When we trail ride, the saddle slips back about an inch or so. Nothing horrible, but enough to warrant a breast collar. I bought one ($15 for a brand new Aussie breast collar ;-) ), but then after talking to the trainer at the barn, she thinks I should convert my girth system back to the Aussie overgirth because she says it'll hold my saddle in place better. Right now my saddle is rigged with a Western girth. Converting the rigging to an Aussie overgirth won't be too expensive, but with the breast collar, do you think it'd be necessary? 

Also, if I do end up having to convert my rigging, how are Aussie girths measured? Are they measured like English girths (I would assume they are)? Right now I believe our Western girth is a 36" (I'll have to check this afternoon).


----------



## Joe4d (Sep 1, 2011)

girths are measured buckle to buckle. There are two types of over girths. One with a billet strap on both sides and one with a ring on one side and a billit strap on the other. The Aussie girths have 2 1.25" buckles on each side and use a strap. They are measured buckle to buckle. Not counting the strap. If you like that quilted pad I'll sell you a new one for $25. They are really too thin for my liking. I also have a black wool one that is aussie shaped, Put the two together maybe. I should be able to squeeze both into a flat rate $15 shipping box so $40 for both shipped ? I use a toklak coolback pad for a plantation saddle on mine.


----------



## DraftyAiresMum (Jun 1, 2011)

I'm using a red English AP pad for the time being and it works really well. It is a wee bit short (about an inch on either side) for the flap, but that doesn't seem to bother Aires at all. If I had the money to but those pads from you, Joe, I would in a heartbeat, but I'm a little bit broke at the moment. Thanks for the offer, though!


----------



## CalienteCalcetines (Oct 5, 2011)

From the pictures, it looks to me like the saddle is too wide for your horse, it's leaning too far forward.

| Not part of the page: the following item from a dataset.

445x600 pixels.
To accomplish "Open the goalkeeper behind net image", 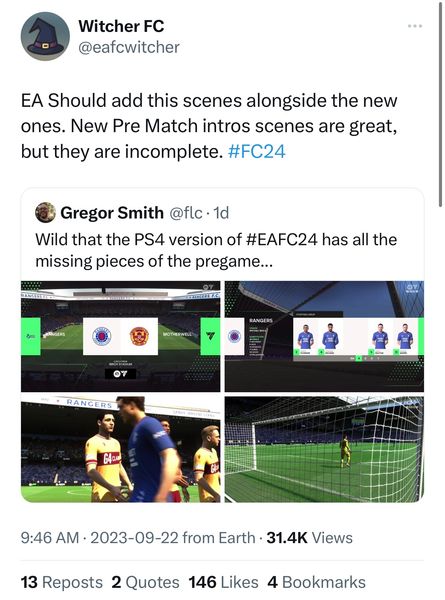I will coord(324,449).
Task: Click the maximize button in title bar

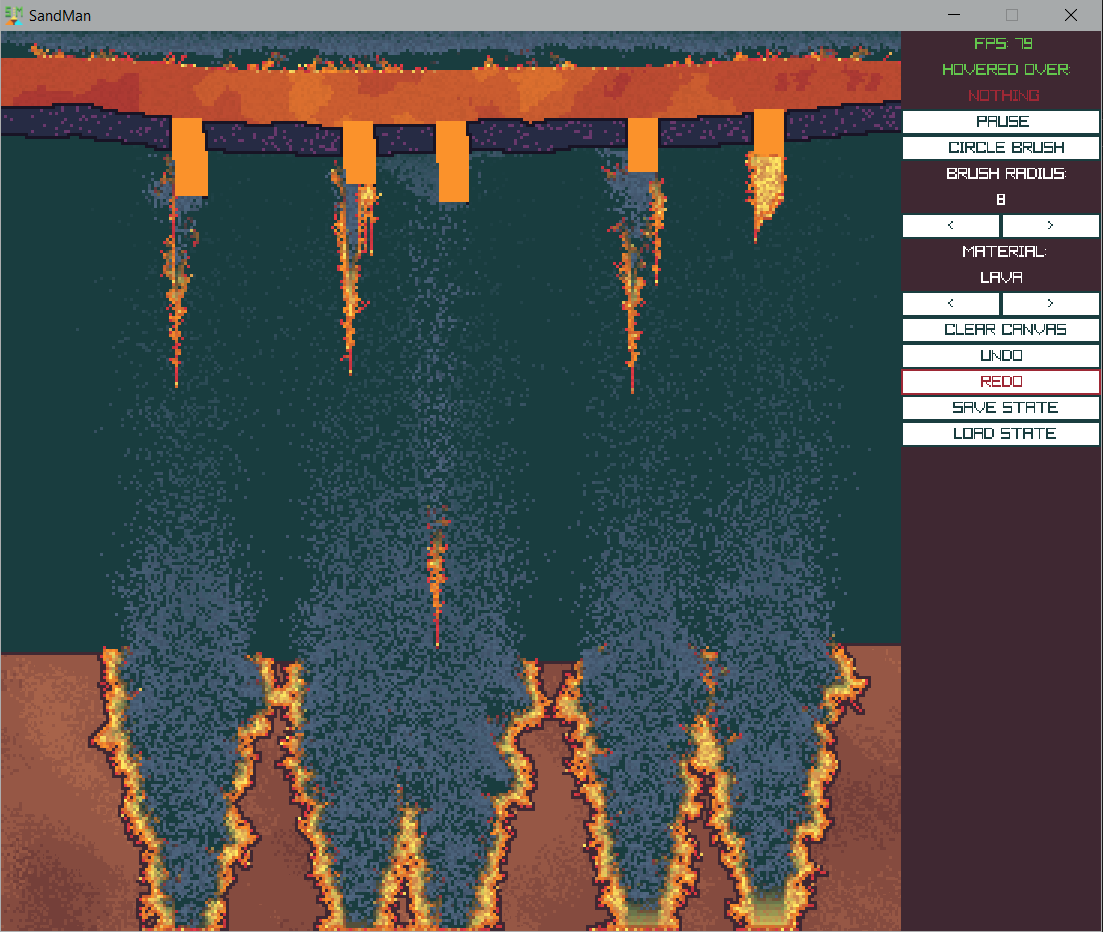Action: pos(1012,15)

Some pictures here of how it should fit: http://www.terisstore.com/aussie-saddle-customized-fitting-info/

If it was just a slight bit too wide / leaned forward just a little, I might suggest trying an english riser pad under it. But I think the fit of that one is just too far off to try to correct. If you keep riding in it as is, you're certainly going to create sore spots on your horses back.

Hard to tell for certain from the angle, but in the last pic, it even looks like the back end of the saddle is lifting up a bit from it tipping forward... 

Adding breastcollars, etc, to hold a poorly fitted saddle in place is just going to cause more pain.


----------



## DraftyAiresMum (Jun 1, 2011)

CalienteCalcetines said:


> From the pictures, it looks to me like the saddle is too wide for your horse, it's leaning too far forward.
> 
> Some pictures here of how it should fit: Aussie Saddle Custom Fitting
> 
> ...


The saddle actually fits perfectly. The saddle pad was causing the back to tip up like that for some reason, plus I didn't have the saddle position correctly (I just tossed the saddle on him to get the pics, wasn't concerned about where it sat). In fact, those pics are the only time I've seen the saddle tip up like that. With the English pad, the back doesn't tip up at all. I also check his back after every ride and the sweat marks are even, plus he is never tender (even after our three hour trail ride). 

See, here's the saddle with the English pad...no tipping.









Also, he's grown considerably since those pics were taken. Those pics are two months old. He was about 15.1hh then and more narrow...now he's 15.3hh (pushing 16hh) and a bit wider, so the saddle fits even better.


----------



## CalienteCalcetines (Oct 5, 2011)

It still looks like it's leaning too far forward in the new pic.

With an Aussie saddle, you should be able to "draw" a straight line across the top (cantel to pommel) and the line should be level. (which is on that link, not sure if you looked at the image, I tried to send a link because I'm not very good at describing it). And pictures work much better for me, then descriptions. (not the same for everyone of course). 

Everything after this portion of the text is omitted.